Chromis are like Anthias, not schooling, but rather form territorial harems that just appear schooling as they stand over their corals. In a tank with insufficient shelter (and threads to keep them at bay) they often kill each other until only one individual or pair is left.
 
From what I know Anthias don't school but are rather stationary and territorial. The illusion of schooling comes from the fact that they are typically found in large numbers on the reef slopes.
If you want a schooling fish that roams the tank in a group you should look into cardinals. Several of those like to stay in a group.
But don't get Banggai cardinals - in the confinement of a small to medium reef tank you can only keep a pair. Any extras will be killed off by the dominant pair.

Sent from my XT1254 using Tapatalk

While Anthias may not school I believe they do shoal. Which simply means they stick together. I'm wondering if the different species or genus will stick together or form separate groups.
 
From what I know Anthias don't school but are rather stationary and territorial. The illusion of schooling comes from the fact that they are typically found in large numbers on the reef slopes.
If you want a schooling fish that roams the tank in a group you should look into cardinals. Several of those like to stay in a group.
But don't get Banggai cardinals - in the confinement of a small to medium reef tank you can only keep a pair. Any extras will be killed off by the dominant pair.

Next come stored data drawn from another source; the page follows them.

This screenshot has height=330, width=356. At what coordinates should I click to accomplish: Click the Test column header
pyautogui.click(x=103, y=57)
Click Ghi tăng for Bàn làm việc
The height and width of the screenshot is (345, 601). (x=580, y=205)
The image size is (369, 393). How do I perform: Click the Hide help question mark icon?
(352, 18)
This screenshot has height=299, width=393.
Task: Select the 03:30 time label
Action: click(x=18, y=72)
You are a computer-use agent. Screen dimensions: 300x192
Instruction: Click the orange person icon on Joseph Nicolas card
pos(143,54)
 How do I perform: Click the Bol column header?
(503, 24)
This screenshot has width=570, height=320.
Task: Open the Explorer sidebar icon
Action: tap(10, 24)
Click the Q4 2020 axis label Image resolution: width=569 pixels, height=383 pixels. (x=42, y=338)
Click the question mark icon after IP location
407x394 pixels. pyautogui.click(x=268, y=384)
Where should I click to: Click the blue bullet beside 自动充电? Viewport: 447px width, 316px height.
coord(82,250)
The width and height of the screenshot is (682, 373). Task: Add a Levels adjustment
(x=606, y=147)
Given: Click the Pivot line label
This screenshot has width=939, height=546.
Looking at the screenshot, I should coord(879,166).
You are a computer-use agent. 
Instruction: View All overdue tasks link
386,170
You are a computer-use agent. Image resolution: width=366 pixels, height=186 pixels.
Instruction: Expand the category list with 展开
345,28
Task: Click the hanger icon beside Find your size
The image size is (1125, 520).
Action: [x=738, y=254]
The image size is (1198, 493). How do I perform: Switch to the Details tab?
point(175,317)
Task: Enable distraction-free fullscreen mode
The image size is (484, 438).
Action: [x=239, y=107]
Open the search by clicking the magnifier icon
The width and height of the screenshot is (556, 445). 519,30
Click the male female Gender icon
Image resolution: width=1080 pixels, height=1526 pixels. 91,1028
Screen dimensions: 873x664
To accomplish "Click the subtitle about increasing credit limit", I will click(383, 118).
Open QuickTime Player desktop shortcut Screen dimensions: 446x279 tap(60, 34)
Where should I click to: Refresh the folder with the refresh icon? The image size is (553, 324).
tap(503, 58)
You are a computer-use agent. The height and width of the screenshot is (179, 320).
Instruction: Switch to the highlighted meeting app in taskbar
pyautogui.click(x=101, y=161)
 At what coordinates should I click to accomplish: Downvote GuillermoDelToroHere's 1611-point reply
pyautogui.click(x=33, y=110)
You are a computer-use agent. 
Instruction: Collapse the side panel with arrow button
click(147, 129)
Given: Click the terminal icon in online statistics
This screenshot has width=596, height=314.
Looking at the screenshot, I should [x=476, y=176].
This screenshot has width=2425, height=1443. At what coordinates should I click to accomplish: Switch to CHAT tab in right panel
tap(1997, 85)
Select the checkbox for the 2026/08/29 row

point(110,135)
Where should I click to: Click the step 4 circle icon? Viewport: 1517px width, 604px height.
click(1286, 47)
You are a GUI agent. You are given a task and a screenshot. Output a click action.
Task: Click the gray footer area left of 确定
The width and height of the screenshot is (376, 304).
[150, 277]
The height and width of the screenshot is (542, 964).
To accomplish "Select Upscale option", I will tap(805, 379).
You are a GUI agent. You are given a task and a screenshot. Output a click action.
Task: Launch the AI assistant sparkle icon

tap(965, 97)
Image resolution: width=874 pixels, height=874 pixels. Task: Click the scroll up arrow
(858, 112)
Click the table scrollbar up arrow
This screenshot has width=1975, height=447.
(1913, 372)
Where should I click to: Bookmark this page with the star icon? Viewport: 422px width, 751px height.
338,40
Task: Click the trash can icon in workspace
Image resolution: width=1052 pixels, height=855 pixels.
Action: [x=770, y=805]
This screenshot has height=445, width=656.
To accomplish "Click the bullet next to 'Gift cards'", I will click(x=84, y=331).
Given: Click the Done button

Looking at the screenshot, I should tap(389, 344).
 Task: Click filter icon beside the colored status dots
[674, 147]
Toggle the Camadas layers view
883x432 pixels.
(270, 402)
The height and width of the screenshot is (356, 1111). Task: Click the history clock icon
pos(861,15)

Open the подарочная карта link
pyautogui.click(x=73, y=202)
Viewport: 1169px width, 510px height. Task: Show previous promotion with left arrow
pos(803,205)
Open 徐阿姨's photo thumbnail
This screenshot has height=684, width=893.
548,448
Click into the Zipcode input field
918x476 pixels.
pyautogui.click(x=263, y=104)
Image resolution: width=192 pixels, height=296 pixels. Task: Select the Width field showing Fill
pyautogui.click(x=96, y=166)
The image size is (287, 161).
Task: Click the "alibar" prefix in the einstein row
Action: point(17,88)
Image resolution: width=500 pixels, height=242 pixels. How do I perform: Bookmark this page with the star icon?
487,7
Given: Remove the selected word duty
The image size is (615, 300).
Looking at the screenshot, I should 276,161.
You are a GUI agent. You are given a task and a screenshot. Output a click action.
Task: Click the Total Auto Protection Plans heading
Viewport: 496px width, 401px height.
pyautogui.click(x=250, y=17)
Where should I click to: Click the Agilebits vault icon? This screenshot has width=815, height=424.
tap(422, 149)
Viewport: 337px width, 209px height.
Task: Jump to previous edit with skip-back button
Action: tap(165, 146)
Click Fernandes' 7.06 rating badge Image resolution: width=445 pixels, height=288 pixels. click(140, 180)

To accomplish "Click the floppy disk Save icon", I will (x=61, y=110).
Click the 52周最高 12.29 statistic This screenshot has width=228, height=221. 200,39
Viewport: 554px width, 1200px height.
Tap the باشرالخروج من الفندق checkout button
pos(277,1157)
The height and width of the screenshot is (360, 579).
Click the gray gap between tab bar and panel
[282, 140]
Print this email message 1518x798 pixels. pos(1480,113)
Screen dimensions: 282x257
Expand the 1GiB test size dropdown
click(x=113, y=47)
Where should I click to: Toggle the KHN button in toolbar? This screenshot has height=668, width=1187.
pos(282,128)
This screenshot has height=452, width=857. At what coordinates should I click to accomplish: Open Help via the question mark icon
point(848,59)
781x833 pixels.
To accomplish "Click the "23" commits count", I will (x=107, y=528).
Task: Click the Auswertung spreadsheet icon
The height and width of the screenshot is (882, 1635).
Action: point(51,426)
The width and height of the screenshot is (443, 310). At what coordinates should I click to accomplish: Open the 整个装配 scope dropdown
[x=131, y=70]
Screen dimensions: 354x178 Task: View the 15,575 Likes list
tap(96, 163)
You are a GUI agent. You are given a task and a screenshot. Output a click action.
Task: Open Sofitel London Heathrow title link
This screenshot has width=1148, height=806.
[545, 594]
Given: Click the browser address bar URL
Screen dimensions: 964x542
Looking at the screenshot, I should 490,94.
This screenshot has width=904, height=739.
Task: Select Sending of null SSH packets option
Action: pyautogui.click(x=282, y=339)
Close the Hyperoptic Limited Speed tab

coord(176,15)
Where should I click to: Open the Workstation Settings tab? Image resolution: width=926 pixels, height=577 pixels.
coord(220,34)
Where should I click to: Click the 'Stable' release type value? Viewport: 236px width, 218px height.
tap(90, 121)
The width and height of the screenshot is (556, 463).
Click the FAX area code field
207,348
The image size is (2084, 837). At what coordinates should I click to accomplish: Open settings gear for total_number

Sent from my XT1254 using Tapatalk

My experience with cardinals is similar to anthias. My threadfins only banded together upon introduction. Once comfortable they set up their own territories. Then after a while a dominant pair formed and displaced the remaining individuals.
 
While Anthias may not school I believe they do shoal. Which simply means they stick together. I'm wondering if the different species or genus will stick together or form separate groups.

What I'm looking to do is add a few different types of Anthias, Carberryi likely being one of them, and I'm looking for ones that will stick together.
 
I've tried various species together. My experience is that none schooled together, they just stuck to their own species. The more aggressive species eventually kill off the weaker ones.
 
I've had a few different groupings of anthia, right now I have lyretails and ignitus, this group of lyretails do spread out more but in the past I have had groups that seemed to stay closer together, my ignitus are always very close to each other though.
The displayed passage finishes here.